Comic Book Star Sam Humphries and His Post-Aids Pansexual Wonderland
Sep 21 2012
Photo courtesy Sam Humphries
Back in February, Marvel Comics announced that they were instating Sam Humphries as the head writer of The Ultimates, the alternate-universe version of The Avengers. The notable thing about this was that Sam began his career with a self-published comic called Our Love Is Real that takes place in a future where people are having sex with dogs, vegetables, and even crystals. The unexpectedly tender story of a violent, dog-loving cop falling in love with a “mineral-sexual” hippie became a cult hit and seems to have launched a brilliant career. Pretty soon, he’ll have to deal with salivating fan-boy interviewers asking him all kinds of questions about the minutiae of what happens when Iron Man has to take a dump in the middle of a fight, but before he ascends to respectability I wanted to ask him a few questions about a topic near and dear to both of our hearts: bestiality.
VICE: What inspired you to write a story about a dog-fucking cop?
Sam Humphries: It came from a logical place. I used to read a blog called dolphinsex.org.

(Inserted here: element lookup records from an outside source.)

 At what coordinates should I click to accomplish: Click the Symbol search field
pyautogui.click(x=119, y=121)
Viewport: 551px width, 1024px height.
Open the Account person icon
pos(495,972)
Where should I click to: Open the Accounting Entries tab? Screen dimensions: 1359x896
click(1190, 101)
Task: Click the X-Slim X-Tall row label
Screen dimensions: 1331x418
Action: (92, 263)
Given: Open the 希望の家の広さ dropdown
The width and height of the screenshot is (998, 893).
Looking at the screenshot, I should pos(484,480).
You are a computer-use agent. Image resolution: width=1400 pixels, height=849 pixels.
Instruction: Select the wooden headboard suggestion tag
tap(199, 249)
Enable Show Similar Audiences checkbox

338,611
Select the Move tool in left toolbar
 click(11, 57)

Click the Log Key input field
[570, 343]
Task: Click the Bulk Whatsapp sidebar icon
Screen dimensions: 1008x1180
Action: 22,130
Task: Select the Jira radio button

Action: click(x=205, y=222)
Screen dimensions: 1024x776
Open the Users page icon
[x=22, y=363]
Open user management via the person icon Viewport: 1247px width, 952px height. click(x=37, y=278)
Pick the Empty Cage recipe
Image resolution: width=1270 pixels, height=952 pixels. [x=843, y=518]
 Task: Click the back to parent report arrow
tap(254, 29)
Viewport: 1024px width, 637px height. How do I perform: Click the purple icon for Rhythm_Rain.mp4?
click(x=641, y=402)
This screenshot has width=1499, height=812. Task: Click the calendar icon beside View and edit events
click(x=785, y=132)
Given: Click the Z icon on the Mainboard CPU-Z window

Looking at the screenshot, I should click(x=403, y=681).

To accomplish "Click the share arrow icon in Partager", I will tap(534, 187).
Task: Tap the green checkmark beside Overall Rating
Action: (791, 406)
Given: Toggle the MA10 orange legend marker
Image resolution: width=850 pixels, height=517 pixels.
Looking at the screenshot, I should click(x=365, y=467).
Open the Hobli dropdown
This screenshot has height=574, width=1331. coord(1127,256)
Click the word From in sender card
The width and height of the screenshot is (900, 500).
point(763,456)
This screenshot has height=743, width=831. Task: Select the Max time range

It was written by a guy who claimed to have an ongoing love affair with a dolphin in the Gulf of Mexico. Two things struck me: a) How do you go about having sexual intercourse with a dolphin? and b) Was this a two-way street—a physical and emotional relationship between two intelligent mammals? This was a point of view that blew my mind and led to Our Love Is Real.
So where do you come down on the question? Is it OK to be in love with dogs or crystals?
It’s wrong to start a relationship with somebody that can’t talk back.
Does your character’s controversial sexual relationship with minerals serve as a commentary on how society views sexual minorities?
No. Our Love is Real is a story about love as a transformative force in our lives.
AIDS no longer exists in the world of Our Love Is Real. Why did you include this element in the story?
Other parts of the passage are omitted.